Coming from Brighton, I take for granted the digital dimension when attending meetings. Sometimes my colleagues at BHT, when discussing things that are sensitive, say to me that I can’t tweet the subject matter. (Note to colleagues: I can show discretion if I must!).
At a recent event organised by the Brighton and Hove Chamber of Commerce, the debate happened both in the hall as well as on twitter. At many other events, along with housekeeping announcements about fire drills and toilet facilities, the hashtag and the WiFi code are announced.
But it’s not like that elsewhere. In the last year or so I have been to a couple of strategic conferences outside Brighton and Hove organised by different local authorities. At the first I asked the head of communications for the local authority what the hashtag was for use on twitter. He replied: “We don’t really do twitter in (the name of the authority).” He suggested I spoke to one of his colleagues, a press officer, saying that he thought she did twitter. She did, but only in a personal capacity, not for work.
The other week I was at another event where the marketing of the locality was a theme. The creative sector was an area which was identified as offering economic growth potential.
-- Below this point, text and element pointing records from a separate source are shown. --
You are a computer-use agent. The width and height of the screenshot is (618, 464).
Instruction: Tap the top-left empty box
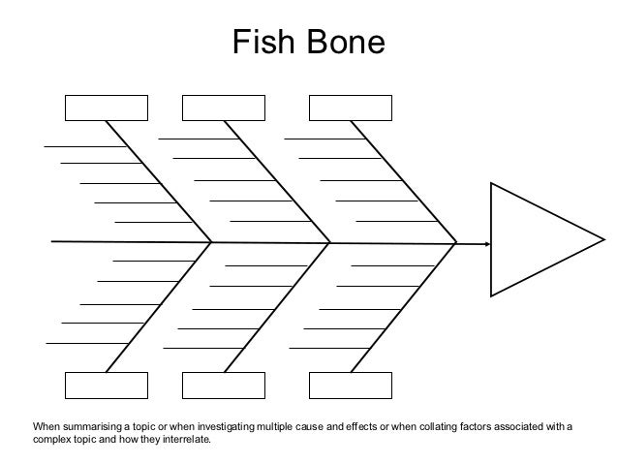pyautogui.click(x=107, y=108)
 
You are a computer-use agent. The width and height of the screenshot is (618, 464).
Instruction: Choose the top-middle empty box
pyautogui.click(x=224, y=108)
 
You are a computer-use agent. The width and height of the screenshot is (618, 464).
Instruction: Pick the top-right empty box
pyautogui.click(x=350, y=108)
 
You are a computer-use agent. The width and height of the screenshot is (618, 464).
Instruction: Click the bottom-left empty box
pyautogui.click(x=107, y=385)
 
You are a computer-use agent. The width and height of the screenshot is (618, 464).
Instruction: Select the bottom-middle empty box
pyautogui.click(x=224, y=385)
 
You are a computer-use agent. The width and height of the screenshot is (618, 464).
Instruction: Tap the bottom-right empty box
pyautogui.click(x=350, y=385)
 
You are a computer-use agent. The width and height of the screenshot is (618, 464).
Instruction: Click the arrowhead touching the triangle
pyautogui.click(x=483, y=244)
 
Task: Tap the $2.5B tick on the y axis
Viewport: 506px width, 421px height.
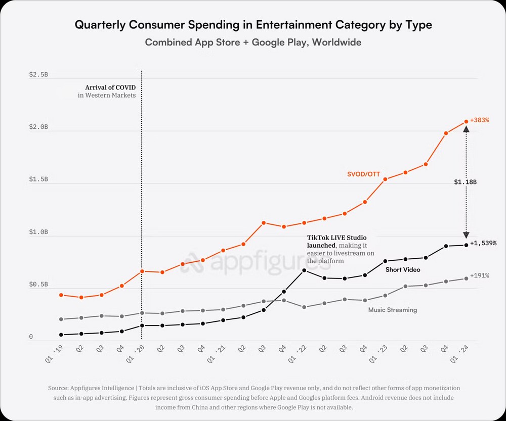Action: point(38,75)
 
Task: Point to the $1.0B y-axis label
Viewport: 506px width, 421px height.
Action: point(38,232)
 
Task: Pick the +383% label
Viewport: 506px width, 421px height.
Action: point(480,121)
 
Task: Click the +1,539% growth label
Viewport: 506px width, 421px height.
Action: point(483,243)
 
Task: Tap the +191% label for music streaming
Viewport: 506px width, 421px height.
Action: point(480,276)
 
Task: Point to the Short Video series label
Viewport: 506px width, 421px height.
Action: point(403,270)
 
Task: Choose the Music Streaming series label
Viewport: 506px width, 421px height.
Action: point(393,310)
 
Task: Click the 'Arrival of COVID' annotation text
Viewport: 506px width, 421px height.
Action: point(110,87)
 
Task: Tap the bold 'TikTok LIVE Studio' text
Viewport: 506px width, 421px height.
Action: point(337,237)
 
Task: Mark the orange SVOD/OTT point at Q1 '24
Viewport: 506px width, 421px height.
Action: point(466,121)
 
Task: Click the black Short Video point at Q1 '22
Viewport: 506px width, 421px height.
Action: point(304,270)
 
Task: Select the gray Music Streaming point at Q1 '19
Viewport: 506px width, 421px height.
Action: point(61,319)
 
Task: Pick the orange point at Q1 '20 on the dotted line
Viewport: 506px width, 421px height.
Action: point(142,271)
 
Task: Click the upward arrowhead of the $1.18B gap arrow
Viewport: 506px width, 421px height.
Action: point(466,129)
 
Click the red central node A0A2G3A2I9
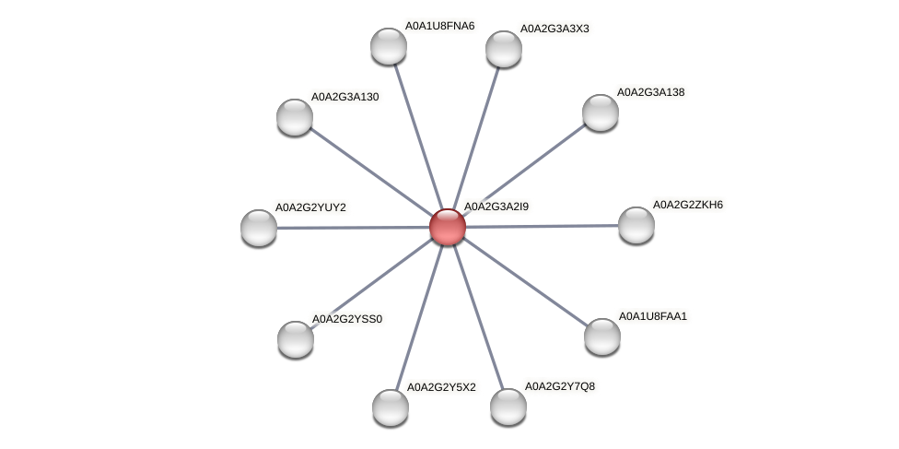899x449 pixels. tap(448, 227)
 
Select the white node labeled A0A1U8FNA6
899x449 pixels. tap(389, 46)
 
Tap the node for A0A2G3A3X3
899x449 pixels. tap(504, 49)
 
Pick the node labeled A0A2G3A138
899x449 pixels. tap(601, 112)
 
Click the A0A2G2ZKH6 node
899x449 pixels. tap(636, 225)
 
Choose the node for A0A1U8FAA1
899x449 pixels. tap(602, 337)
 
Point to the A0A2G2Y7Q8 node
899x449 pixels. tap(508, 407)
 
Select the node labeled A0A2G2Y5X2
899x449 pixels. tap(391, 408)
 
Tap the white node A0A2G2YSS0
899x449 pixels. tap(296, 339)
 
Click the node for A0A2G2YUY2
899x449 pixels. tap(259, 228)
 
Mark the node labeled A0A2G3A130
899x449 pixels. tap(295, 117)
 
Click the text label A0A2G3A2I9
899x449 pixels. tap(496, 207)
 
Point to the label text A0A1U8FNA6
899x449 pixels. tap(439, 26)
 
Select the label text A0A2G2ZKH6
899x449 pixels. tap(687, 205)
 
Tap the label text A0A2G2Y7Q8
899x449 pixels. tap(559, 385)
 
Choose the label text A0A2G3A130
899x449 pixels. tap(344, 97)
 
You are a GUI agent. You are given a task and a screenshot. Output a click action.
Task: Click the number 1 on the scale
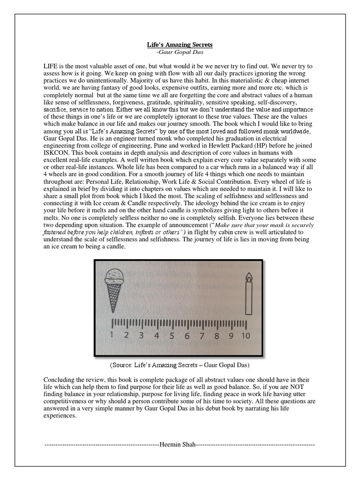(x=112, y=335)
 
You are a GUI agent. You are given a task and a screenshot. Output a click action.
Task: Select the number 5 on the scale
(x=172, y=335)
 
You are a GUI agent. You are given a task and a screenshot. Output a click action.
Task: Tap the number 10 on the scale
(x=246, y=335)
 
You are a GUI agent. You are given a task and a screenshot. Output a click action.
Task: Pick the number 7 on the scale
(x=202, y=335)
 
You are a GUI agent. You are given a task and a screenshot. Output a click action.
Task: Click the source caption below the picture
(x=180, y=364)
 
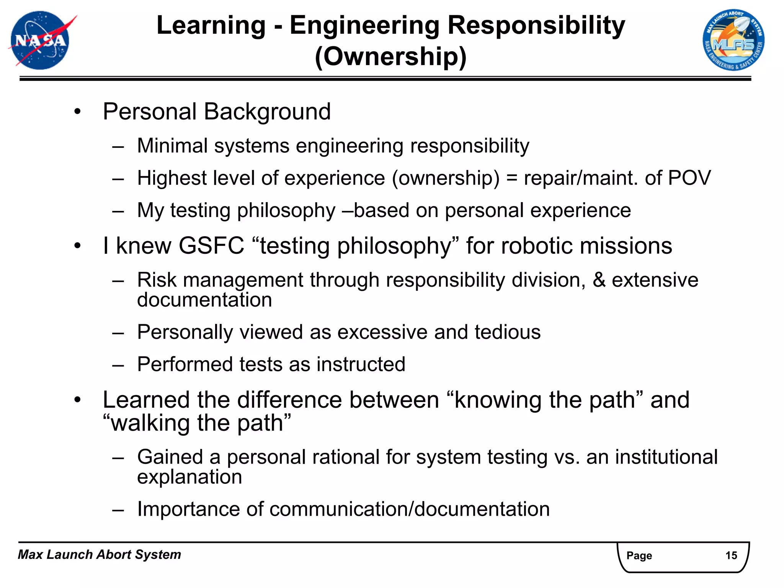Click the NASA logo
pos(40,40)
Yet one speaker almost apologised for reference to smart phones and apps. Again when I asked, there was no hashtag. It was as if the meeting was full of enthusiasm for the attractions and potential of the area, but there was an ‘analogue conspiracy’ to keep it a secret.
In both these areas there are those engaged digitally, some at the highest level, but they are the exception rather than the norm. There remains too much cynicism in certain quarters about digital media.
Digital is a force for growth and provides a shop front for business, charities and local government. It allows greater participation in the democratic process, and can help improve decision making. Until it becomes the norm, certain areas will not thrive. Cynicism just isn’t clever.